Look through the records below and copy each line that includes the word "computer".
▼▼▼
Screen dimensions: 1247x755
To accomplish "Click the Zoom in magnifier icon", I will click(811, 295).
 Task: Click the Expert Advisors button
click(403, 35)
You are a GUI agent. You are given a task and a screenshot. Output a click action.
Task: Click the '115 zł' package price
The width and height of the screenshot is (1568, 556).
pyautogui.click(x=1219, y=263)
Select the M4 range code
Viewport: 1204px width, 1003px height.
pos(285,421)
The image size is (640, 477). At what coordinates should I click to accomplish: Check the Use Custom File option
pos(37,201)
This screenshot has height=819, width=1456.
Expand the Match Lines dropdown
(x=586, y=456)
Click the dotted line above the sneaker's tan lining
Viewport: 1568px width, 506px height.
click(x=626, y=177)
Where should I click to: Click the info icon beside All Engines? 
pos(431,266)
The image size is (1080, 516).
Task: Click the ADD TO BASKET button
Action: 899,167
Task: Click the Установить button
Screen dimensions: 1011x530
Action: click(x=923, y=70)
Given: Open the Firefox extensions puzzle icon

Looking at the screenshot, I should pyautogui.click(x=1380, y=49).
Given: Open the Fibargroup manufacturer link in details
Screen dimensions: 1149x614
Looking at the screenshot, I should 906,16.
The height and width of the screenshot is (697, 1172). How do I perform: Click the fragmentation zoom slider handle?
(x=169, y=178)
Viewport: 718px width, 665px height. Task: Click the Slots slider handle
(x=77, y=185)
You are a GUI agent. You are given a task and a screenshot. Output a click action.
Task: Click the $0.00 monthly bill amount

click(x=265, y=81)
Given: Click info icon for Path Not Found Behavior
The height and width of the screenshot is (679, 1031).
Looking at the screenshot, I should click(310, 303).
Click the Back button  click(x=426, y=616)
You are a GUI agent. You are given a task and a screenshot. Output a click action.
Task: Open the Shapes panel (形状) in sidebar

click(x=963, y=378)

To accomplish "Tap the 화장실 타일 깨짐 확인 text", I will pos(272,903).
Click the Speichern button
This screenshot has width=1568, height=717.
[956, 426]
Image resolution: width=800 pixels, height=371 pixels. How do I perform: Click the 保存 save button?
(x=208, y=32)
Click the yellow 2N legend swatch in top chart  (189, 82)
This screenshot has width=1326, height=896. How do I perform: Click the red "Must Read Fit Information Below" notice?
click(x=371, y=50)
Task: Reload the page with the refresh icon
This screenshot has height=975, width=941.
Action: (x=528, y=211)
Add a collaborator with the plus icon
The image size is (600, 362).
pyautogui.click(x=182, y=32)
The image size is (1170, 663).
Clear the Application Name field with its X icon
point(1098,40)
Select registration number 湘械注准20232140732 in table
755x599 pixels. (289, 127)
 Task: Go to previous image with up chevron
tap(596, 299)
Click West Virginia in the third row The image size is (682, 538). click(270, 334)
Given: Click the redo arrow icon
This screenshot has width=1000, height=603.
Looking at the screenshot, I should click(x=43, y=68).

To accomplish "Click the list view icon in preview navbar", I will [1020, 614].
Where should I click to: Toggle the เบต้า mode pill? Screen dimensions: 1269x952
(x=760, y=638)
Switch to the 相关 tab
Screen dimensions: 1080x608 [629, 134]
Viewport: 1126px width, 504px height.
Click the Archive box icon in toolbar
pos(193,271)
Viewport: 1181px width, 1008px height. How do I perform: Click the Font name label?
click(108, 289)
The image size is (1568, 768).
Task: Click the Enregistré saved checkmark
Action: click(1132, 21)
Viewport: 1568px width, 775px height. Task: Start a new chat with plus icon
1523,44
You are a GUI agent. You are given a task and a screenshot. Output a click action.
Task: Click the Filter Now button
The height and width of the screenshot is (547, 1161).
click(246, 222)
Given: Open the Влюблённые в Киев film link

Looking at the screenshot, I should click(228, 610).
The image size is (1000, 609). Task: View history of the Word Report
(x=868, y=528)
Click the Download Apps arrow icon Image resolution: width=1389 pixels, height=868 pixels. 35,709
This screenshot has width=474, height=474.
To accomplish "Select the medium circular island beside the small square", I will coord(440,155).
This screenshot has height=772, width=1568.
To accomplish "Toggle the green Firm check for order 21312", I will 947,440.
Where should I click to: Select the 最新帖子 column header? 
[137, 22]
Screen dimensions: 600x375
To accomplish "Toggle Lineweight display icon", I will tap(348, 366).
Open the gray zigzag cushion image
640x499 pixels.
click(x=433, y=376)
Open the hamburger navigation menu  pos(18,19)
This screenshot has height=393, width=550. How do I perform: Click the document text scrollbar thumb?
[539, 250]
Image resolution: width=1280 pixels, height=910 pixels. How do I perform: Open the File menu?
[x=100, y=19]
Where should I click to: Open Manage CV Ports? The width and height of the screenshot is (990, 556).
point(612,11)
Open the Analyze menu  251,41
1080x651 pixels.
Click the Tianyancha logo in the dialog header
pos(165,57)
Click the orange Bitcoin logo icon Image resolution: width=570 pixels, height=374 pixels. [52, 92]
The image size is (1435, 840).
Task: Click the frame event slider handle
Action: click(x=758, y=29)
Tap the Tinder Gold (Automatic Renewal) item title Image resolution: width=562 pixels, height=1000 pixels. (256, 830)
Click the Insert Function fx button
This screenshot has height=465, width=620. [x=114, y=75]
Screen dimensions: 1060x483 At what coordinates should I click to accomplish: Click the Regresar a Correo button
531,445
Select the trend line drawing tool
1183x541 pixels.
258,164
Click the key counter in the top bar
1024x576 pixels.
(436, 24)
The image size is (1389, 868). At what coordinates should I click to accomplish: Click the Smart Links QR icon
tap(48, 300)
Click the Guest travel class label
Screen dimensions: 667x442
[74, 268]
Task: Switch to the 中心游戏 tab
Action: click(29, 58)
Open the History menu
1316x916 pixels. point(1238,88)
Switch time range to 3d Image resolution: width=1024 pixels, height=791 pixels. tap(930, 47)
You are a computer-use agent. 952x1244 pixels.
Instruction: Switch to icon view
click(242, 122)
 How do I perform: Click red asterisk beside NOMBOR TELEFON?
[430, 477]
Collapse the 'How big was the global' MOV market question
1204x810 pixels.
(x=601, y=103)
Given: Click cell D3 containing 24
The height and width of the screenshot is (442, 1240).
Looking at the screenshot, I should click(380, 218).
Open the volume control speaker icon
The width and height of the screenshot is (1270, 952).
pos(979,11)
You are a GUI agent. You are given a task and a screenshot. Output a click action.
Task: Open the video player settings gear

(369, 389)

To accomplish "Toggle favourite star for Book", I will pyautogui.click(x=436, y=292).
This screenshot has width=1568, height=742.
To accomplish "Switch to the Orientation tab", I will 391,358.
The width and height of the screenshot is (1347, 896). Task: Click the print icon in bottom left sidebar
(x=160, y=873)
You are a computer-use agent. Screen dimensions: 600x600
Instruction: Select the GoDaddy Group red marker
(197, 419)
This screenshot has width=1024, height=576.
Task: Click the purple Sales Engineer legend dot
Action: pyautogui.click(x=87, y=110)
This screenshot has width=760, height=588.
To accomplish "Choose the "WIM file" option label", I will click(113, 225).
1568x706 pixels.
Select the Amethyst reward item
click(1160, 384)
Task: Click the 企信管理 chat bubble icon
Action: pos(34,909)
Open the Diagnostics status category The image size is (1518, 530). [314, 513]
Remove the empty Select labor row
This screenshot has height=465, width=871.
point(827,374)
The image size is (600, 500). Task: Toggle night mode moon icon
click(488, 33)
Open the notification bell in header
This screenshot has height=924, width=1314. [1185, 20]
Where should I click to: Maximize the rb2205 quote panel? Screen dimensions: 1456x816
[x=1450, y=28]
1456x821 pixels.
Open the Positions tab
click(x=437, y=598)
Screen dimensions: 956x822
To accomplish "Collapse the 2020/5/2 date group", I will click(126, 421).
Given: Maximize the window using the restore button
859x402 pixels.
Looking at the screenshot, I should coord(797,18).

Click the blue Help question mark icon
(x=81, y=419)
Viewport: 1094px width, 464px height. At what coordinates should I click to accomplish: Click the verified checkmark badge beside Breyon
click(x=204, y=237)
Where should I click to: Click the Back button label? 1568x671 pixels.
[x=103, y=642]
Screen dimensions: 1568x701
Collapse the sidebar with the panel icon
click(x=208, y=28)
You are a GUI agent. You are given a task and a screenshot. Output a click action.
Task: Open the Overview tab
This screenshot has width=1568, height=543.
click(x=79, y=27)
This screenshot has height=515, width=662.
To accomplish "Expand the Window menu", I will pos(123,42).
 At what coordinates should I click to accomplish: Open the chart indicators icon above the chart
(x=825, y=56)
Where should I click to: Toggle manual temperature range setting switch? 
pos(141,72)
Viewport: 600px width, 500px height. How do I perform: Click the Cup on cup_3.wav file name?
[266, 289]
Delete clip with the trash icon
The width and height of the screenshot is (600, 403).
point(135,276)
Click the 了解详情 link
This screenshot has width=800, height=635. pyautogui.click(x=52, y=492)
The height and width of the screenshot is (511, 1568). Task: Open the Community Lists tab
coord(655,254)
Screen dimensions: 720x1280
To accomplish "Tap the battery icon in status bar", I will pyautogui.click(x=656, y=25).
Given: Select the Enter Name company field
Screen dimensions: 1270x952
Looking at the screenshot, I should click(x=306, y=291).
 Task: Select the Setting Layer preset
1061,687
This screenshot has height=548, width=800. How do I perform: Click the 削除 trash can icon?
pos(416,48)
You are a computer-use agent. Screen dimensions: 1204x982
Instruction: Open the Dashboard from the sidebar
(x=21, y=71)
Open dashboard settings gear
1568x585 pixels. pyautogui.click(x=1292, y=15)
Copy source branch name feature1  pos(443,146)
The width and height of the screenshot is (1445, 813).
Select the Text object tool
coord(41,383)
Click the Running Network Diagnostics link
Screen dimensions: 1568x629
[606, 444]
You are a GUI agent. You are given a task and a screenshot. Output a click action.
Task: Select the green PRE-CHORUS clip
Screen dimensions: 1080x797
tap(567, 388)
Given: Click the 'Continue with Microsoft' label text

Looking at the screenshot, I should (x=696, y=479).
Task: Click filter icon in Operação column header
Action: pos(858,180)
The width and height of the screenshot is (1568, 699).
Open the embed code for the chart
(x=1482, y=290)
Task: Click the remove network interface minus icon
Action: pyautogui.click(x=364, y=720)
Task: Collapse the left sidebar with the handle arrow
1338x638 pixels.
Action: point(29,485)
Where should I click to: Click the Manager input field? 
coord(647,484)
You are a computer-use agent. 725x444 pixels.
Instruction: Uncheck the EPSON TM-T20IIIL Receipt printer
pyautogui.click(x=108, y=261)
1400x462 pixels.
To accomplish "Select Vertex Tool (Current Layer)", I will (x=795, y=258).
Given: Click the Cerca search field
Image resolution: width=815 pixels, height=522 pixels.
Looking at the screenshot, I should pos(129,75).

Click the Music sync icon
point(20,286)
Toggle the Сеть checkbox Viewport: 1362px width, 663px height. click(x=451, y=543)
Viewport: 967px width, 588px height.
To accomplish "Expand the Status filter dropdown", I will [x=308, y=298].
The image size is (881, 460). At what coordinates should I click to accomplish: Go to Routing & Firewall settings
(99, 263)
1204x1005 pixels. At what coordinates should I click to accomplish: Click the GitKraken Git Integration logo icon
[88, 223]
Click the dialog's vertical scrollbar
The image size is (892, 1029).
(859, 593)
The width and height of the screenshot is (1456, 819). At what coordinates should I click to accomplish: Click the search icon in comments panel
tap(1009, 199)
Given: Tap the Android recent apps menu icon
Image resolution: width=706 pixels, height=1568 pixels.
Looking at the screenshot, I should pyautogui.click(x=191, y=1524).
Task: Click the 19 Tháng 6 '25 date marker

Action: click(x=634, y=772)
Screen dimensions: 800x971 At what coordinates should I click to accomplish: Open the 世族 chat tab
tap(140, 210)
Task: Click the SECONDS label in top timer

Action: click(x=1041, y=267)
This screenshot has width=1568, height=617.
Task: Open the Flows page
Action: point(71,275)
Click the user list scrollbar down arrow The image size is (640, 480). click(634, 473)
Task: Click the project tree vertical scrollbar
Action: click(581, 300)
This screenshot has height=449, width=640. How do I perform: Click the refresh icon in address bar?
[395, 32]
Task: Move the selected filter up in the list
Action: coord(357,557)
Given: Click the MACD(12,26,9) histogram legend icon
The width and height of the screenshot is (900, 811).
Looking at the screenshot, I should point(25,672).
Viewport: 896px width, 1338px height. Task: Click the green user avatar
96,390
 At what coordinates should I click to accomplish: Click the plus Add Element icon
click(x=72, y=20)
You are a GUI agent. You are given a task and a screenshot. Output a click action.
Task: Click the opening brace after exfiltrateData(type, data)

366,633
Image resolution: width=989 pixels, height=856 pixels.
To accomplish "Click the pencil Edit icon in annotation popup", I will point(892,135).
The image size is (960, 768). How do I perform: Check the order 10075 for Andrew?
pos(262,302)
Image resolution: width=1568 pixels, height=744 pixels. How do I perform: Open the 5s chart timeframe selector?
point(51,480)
▲▲▲
[Solution for this problem]
You are a computer-use agent. 952x1244 pixels.
You are a computer-use agent. Screen dimensions: 600x600
You are a computer-use agent. Screen dimensions: 1204x982
You are a computer-use agent. 725x444 pixels.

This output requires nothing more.